--- Supplied material ---
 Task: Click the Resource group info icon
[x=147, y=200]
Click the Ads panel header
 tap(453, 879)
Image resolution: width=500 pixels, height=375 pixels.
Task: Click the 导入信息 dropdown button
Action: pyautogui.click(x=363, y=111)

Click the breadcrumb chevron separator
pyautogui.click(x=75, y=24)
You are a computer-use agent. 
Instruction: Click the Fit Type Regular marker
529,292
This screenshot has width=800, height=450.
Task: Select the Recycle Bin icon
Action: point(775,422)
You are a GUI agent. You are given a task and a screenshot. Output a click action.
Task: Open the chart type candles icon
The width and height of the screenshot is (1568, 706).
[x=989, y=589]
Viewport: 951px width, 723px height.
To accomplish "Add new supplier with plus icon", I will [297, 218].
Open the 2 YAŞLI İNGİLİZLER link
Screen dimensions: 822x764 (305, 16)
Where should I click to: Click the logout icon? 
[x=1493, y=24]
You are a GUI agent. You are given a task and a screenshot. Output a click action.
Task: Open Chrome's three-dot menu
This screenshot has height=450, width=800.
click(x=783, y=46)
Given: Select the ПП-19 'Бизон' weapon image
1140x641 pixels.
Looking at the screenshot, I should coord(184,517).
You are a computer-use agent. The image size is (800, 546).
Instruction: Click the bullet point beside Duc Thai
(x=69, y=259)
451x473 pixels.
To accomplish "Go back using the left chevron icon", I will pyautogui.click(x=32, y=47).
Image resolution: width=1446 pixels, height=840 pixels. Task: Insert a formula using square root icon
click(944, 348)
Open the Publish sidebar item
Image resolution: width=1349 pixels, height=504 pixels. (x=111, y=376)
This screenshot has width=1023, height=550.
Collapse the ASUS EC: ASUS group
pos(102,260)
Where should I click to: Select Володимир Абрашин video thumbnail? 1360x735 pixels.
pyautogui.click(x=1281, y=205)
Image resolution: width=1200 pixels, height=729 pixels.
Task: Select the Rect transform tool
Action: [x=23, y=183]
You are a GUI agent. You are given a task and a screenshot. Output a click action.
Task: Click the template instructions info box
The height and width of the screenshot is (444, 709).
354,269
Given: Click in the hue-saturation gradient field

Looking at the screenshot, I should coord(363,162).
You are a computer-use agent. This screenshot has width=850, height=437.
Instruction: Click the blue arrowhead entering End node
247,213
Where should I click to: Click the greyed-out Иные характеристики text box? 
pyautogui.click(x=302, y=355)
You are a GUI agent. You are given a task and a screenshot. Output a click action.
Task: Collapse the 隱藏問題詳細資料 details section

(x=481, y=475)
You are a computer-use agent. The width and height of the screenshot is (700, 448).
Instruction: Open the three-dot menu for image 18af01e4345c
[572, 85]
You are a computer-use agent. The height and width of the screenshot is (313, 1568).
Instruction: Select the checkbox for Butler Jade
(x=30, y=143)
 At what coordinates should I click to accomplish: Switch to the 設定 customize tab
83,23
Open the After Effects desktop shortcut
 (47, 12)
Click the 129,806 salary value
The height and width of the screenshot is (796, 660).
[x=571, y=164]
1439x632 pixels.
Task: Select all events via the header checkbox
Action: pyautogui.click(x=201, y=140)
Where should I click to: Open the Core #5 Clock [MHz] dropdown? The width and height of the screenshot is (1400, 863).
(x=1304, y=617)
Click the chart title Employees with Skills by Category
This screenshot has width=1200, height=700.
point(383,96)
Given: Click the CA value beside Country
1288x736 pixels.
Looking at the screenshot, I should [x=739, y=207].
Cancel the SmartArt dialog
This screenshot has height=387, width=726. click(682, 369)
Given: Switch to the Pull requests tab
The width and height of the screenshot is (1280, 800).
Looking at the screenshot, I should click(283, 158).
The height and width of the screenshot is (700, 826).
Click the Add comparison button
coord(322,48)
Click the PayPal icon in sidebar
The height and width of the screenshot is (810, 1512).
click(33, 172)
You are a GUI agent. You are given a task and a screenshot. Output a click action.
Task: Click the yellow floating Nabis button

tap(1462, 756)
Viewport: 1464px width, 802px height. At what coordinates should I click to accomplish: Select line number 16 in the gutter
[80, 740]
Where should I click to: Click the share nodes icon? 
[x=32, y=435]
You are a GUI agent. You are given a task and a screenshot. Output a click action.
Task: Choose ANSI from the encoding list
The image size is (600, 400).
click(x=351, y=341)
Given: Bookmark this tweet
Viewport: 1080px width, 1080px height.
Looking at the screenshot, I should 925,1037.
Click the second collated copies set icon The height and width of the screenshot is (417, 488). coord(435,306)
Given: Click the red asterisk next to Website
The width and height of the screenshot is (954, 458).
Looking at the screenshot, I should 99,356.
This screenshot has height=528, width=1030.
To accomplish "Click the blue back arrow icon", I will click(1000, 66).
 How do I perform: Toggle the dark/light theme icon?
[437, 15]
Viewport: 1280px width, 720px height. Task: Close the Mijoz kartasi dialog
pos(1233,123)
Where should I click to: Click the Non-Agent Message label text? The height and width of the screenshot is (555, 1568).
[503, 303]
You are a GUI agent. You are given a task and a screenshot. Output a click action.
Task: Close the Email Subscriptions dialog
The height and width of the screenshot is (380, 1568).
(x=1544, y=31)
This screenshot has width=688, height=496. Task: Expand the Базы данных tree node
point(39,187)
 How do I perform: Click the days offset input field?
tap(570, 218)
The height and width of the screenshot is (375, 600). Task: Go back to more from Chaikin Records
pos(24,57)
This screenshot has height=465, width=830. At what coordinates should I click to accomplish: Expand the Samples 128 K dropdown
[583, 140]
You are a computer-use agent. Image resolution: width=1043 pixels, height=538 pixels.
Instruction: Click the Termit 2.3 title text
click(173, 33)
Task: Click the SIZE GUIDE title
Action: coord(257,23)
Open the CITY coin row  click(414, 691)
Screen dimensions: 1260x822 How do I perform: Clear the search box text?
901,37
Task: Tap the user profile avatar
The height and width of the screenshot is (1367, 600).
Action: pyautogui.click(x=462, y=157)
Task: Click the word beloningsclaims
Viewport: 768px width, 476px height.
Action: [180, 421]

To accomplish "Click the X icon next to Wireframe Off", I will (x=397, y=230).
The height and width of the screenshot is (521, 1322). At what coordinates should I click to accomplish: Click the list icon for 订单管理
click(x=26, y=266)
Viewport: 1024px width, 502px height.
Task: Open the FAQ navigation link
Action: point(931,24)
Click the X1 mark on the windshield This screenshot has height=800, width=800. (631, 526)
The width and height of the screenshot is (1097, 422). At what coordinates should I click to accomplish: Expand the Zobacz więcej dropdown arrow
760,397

--- Required action ---
What is needed is each line of the entries that contains the word "with".

--- Your solution ---
To accomplish "Add new supplier with plus icon", I will [297, 218].
Click the chart title Employees with Skills by Category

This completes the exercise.